人生も旅もトラブルの連続、だからこそ‘’今‘’を大切にしたい

店内改装でベーカリーが消滅

それでも、ちゃんと生き残っていた

 先日私は旅行に着ていくズボンをスーパーに買いに行った。そのスーパーは家から歩いて30分ほどの距離にあって、普段は滅多に行かない場所だった。要するに、どうしても、着るものに困ったときにしか、思い出さないし、また行こうと思わない店だった。昨今は昔からあった個人商店というものが絶滅し、もはやいつでも気軽に歩いて行ける場所には衣類を買えるところはなかった。

 実を言うと、歩いて15分ほどの駅前にはユニクロしまむらもちゃんとあるのだが、悲しいことに私のニーズには答えてくれない。それでも、一応は店の中を一回りし、何とかここで間に合わないものだろうかとあれこれ試行錯誤した。だが、やはり、最近の流行りなのだろうか、ウエストがゴムでもなく、時間が経つにつれて、ずり落ちてしまいそうなルーズなパンツは、とても買う気にはならなかった。なんとか近場で間に合わせて、時短をし、得をしようとした私の目論見は完全に崩れた。

 こんなことなら、最初から、歩いて30分のスーパーに直行したほうがよっぽど時間の節約になっただろうに。面倒臭がり屋の私はそれができなかった。仕方がないので、家に戻って少し休んでから、ズボンを買いにスーパーを目指して歩く。私だけかもしれないが、衣料品を選ぶときは、絶対家に帰って失敗したくないので、慎重になる。普段は適当でものぐさな性格の私が、この時だけは神経質になり、念には念を入れて、目の前にある衣類をチェックする。まあこうなったのも、昔の数知れない失敗のおかげで、最近ではほとんど失敗しなくなった。

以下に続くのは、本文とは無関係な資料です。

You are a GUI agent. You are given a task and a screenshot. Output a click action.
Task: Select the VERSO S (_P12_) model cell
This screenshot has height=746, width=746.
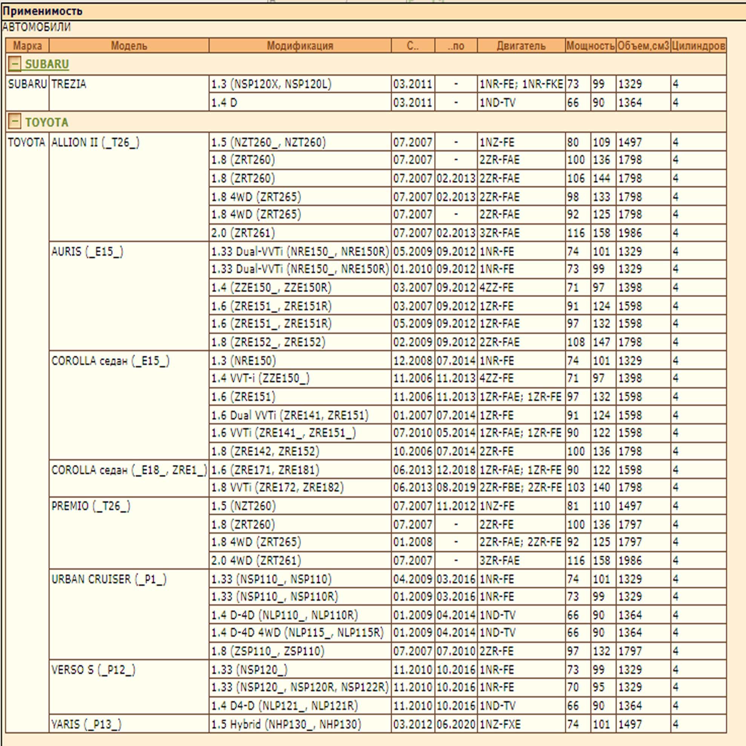(x=93, y=670)
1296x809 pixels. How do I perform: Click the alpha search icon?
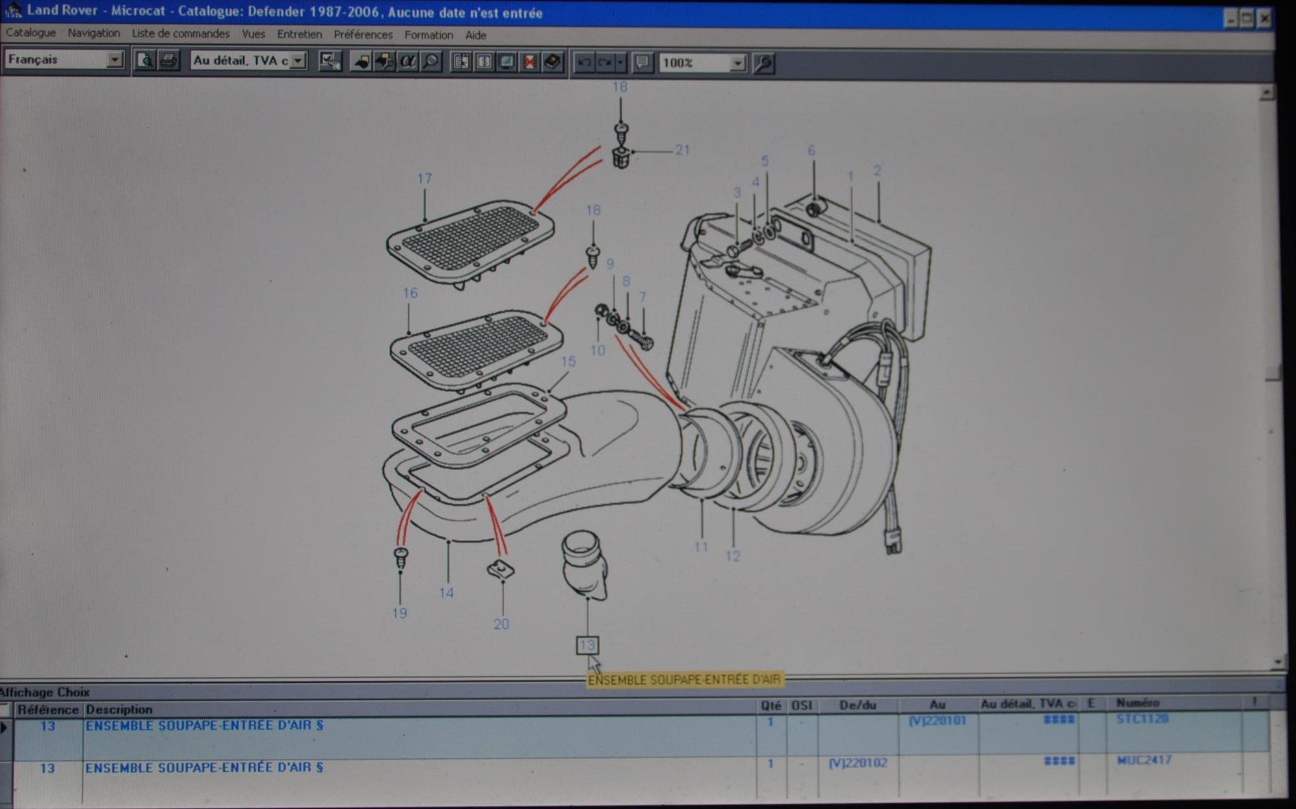click(x=407, y=61)
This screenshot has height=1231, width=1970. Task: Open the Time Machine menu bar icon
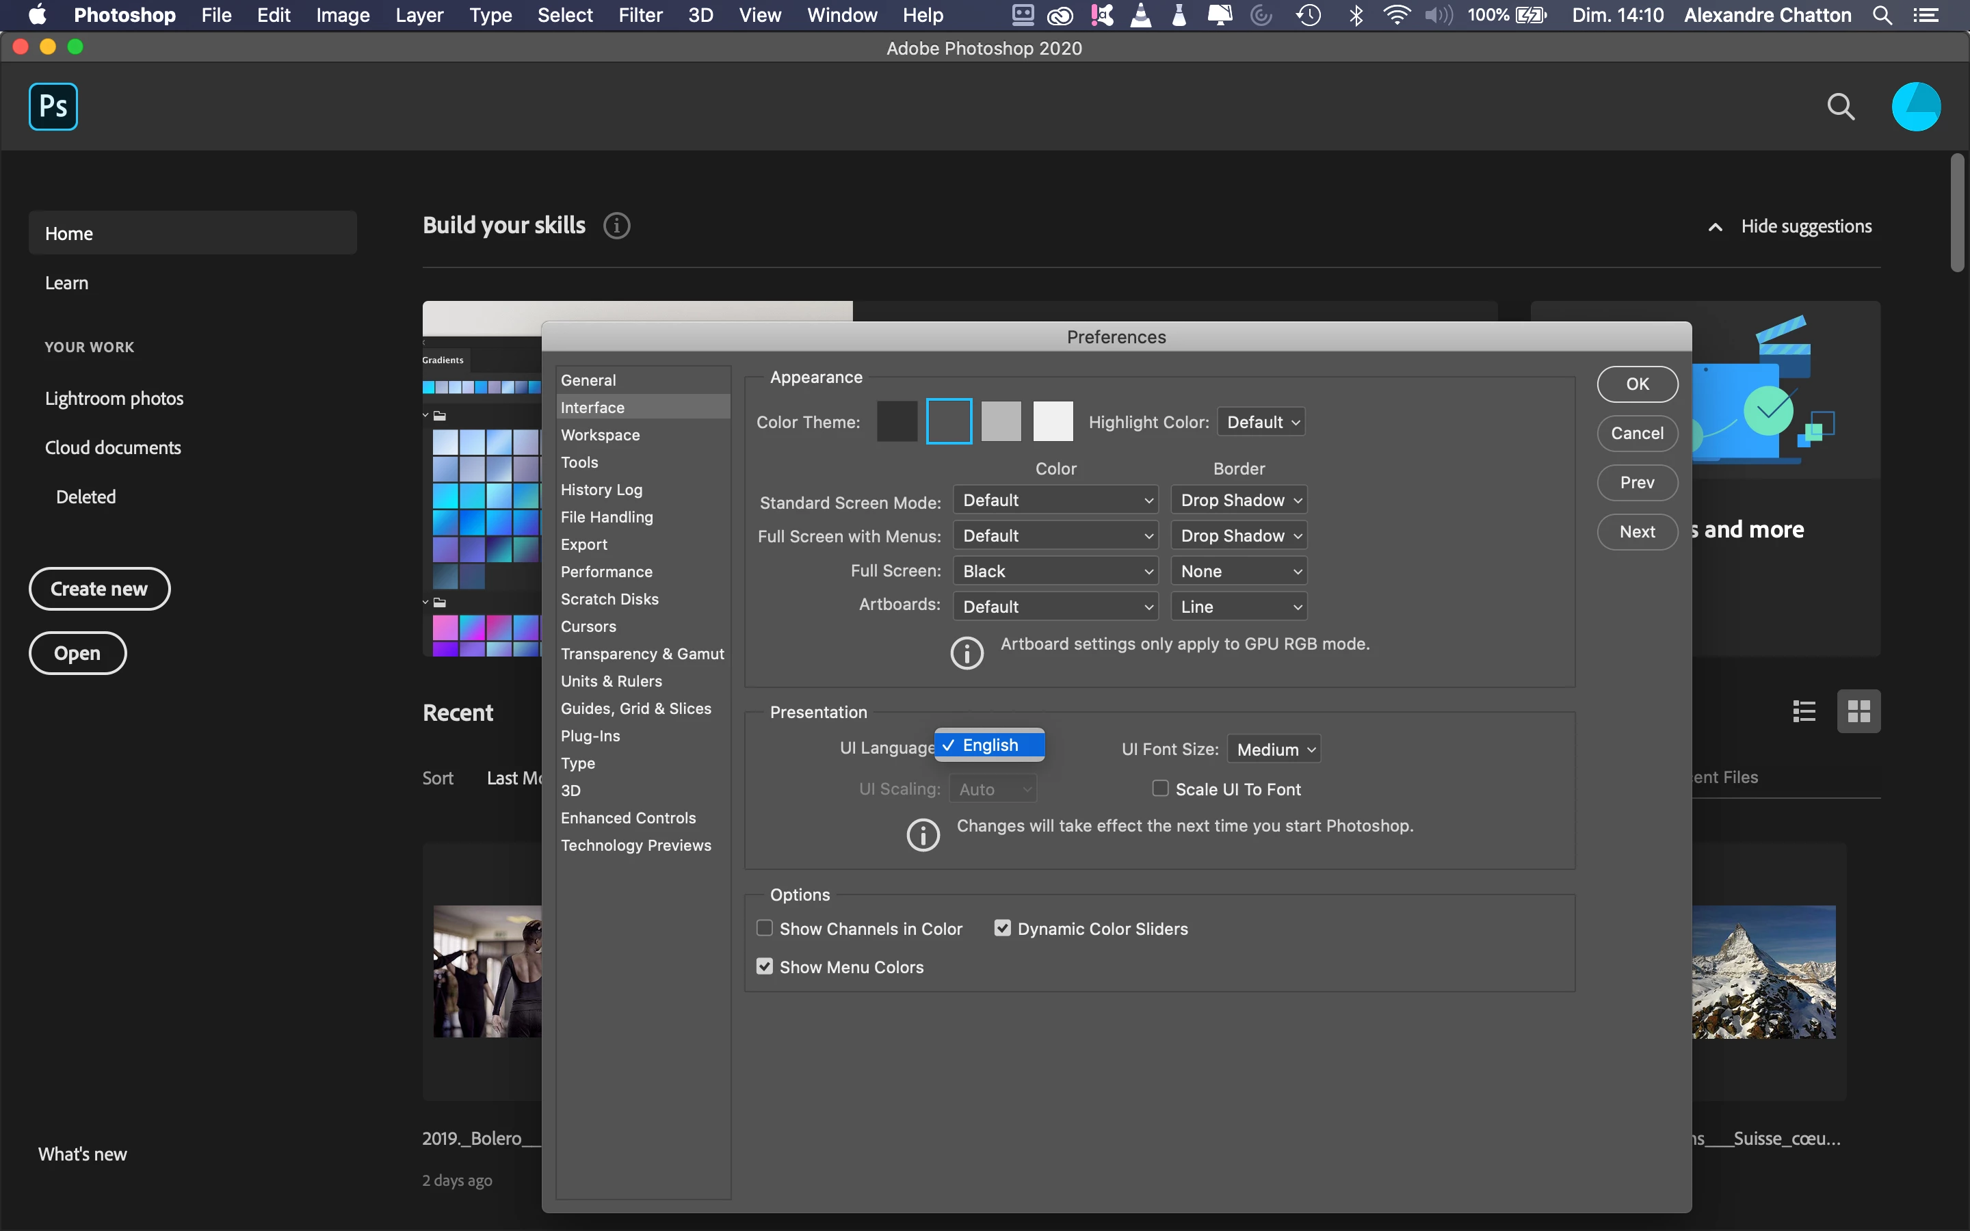(x=1308, y=15)
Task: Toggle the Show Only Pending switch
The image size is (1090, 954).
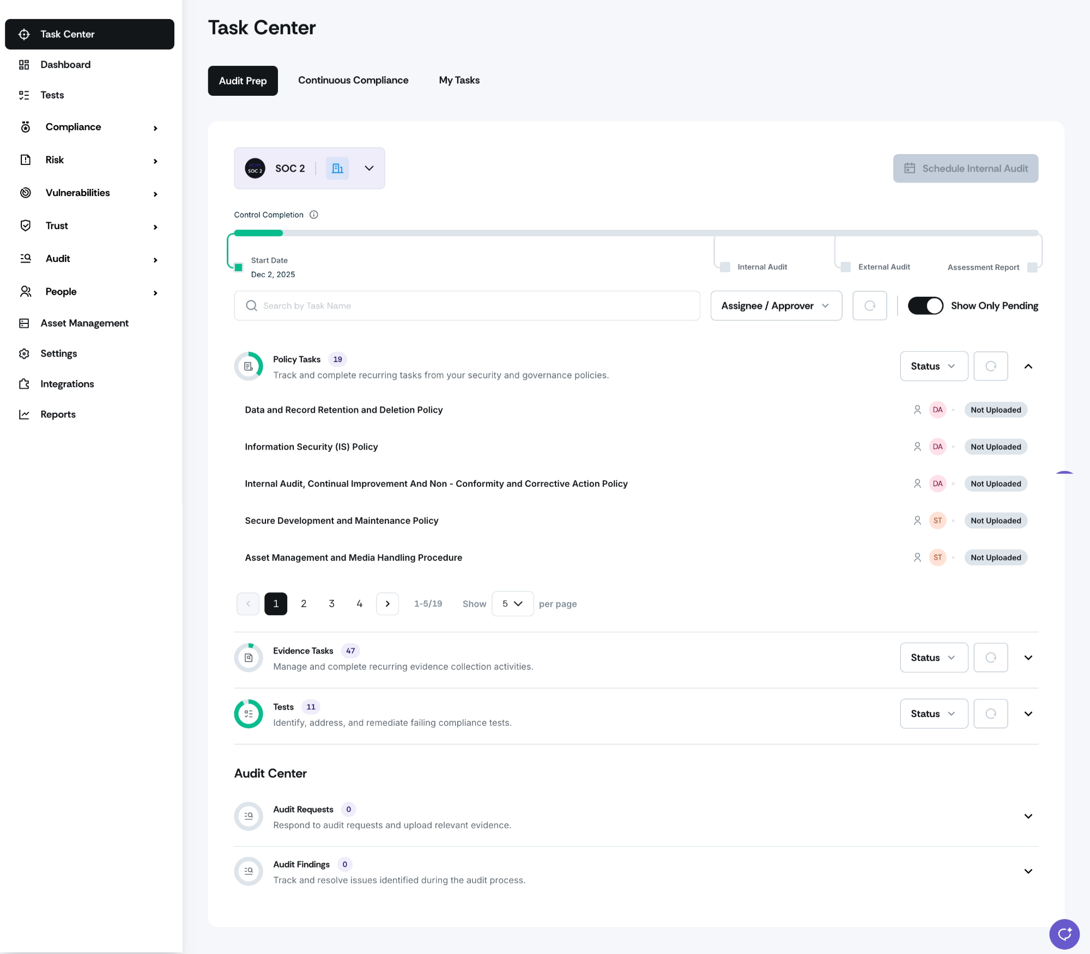Action: tap(925, 305)
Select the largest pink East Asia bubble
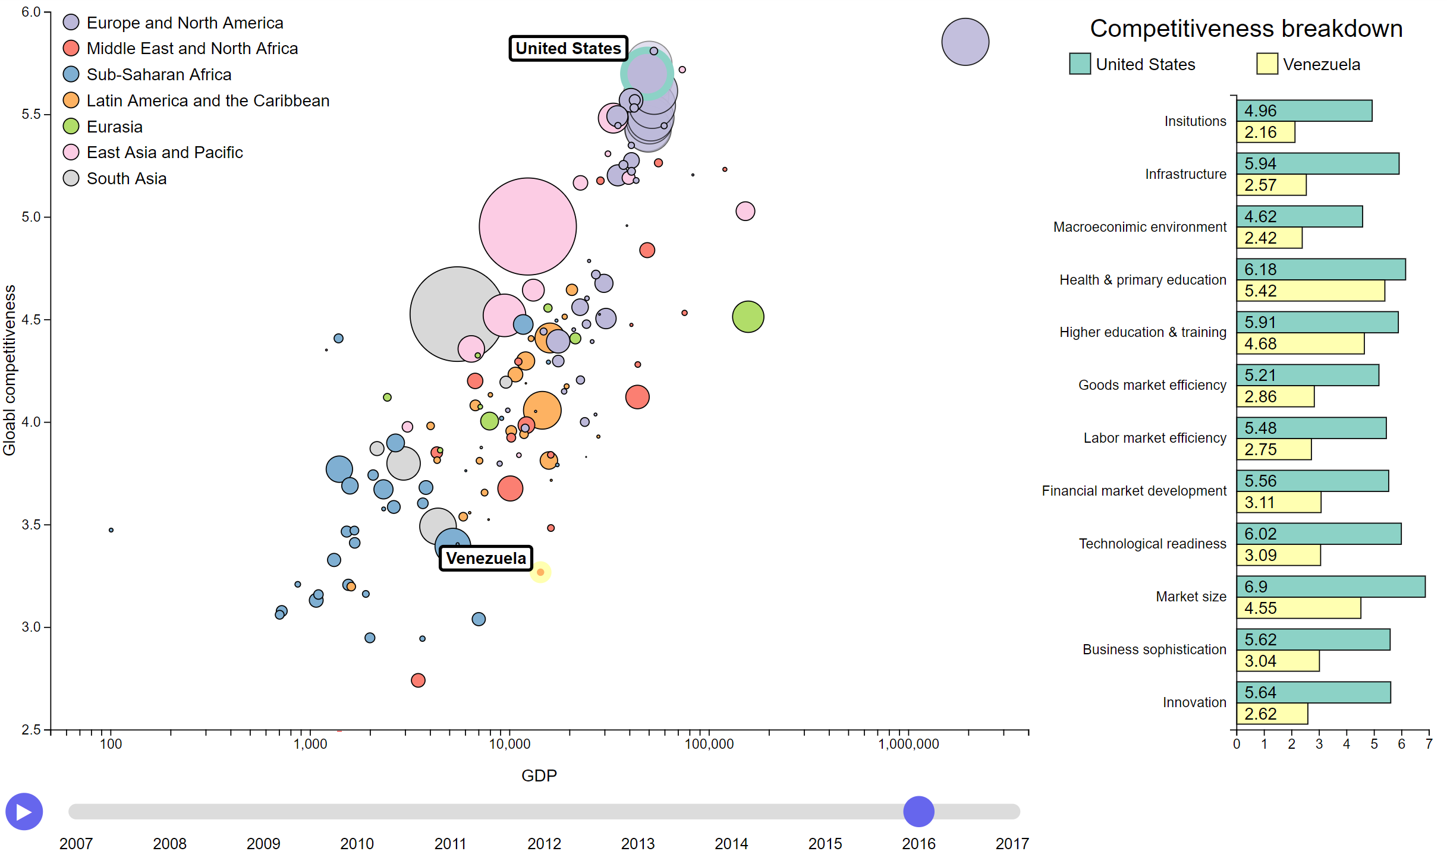This screenshot has height=867, width=1447. (x=527, y=226)
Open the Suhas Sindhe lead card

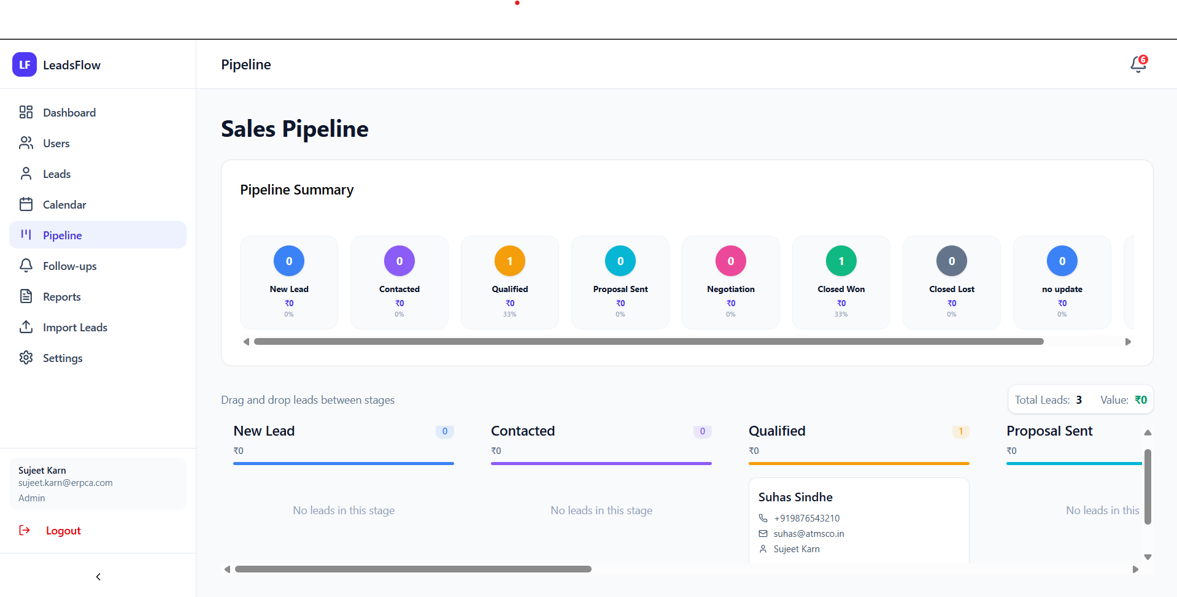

 さて、このスーパーには一年に一度行くか行かないだが、どこかで聞いた噂では、店内改装をしたらしい。それで、入口を入ってすぐの左手にあったベーカリーが無くなっていて、あれ?と思ったら、すぐに「地下一階に移動しました」との案内表示を発見した。このスーパーに行くと、必ずここのパン屋のサンドイッチとカフェラテを買って、休憩スペースでお茶をするのが習慣になっていた。ここ4年ほどはコロナ禍で閉鎖されていたが、先日行って見たら、復活していて、以前より落ち着いたスペースに生まれ変わっていた。早速、エスカレーターで地下に行ってパン屋を捜したが、見つからない。以前から地下一階は食料品のフロアーになっていたので、その片隅のどこかにあるのかと思ったら、そうではなかった。スーパーの中を一回りして、パンコーナーに、あのベーカリーのパンが置かれてあるのを見つけて、ようやく気がついた。もはや、パン屋は存在しないのだと。

 パンコーナーのほんの一部のスペースが以前のベーカリー”小麦の季節”の居場所だった。こんなことなら、はっきりとパン屋は無くなりましたと案内表示に書いてくれた方がどれだけよかったことか。そんなことになっているとは露知らず、必死になって捜してしまうところだった。要するに、ベーカリーはこのスーパーにおける不採算部門だったのだろう。ふと見ると、何種類かある籠の中に一つだけ残っているパンがあった。それは総菜パンで、「レンコン、ゴボウサラダパン」とタグに書いてあった。一つだけしか残っていないということは人気があると言うことで、どう見ても買ってハズレはないと判断した。

 いくら何でもパン一個だけじゃあ、かっこ着かないので何かないかと探してみるが見つからない。パンを片手に持って、うろうろした後、また売り場に戻ると、私が取って空になった籠は消えていて、その後には焼きあがったばかりの、ゴボウサラダの上からチーズをかけた総菜パンでいっぱいの籠が置かれていた。その時思った、パン屋そのものは無くなってしまったが、ちゃんとパン屋さんは仕事をしているのだと。実を言うと、一階に新しくできた休憩コーナーは、元はと言えば、パン屋の店があった場所で、すぐ隣は今でもパン屋の仕事場だと思われる。だが、以前と違っているのは、ガラス越しに、パンの生地をこねて、楽しそうに作業する職人さんの姿がもう見られないと言うことだ。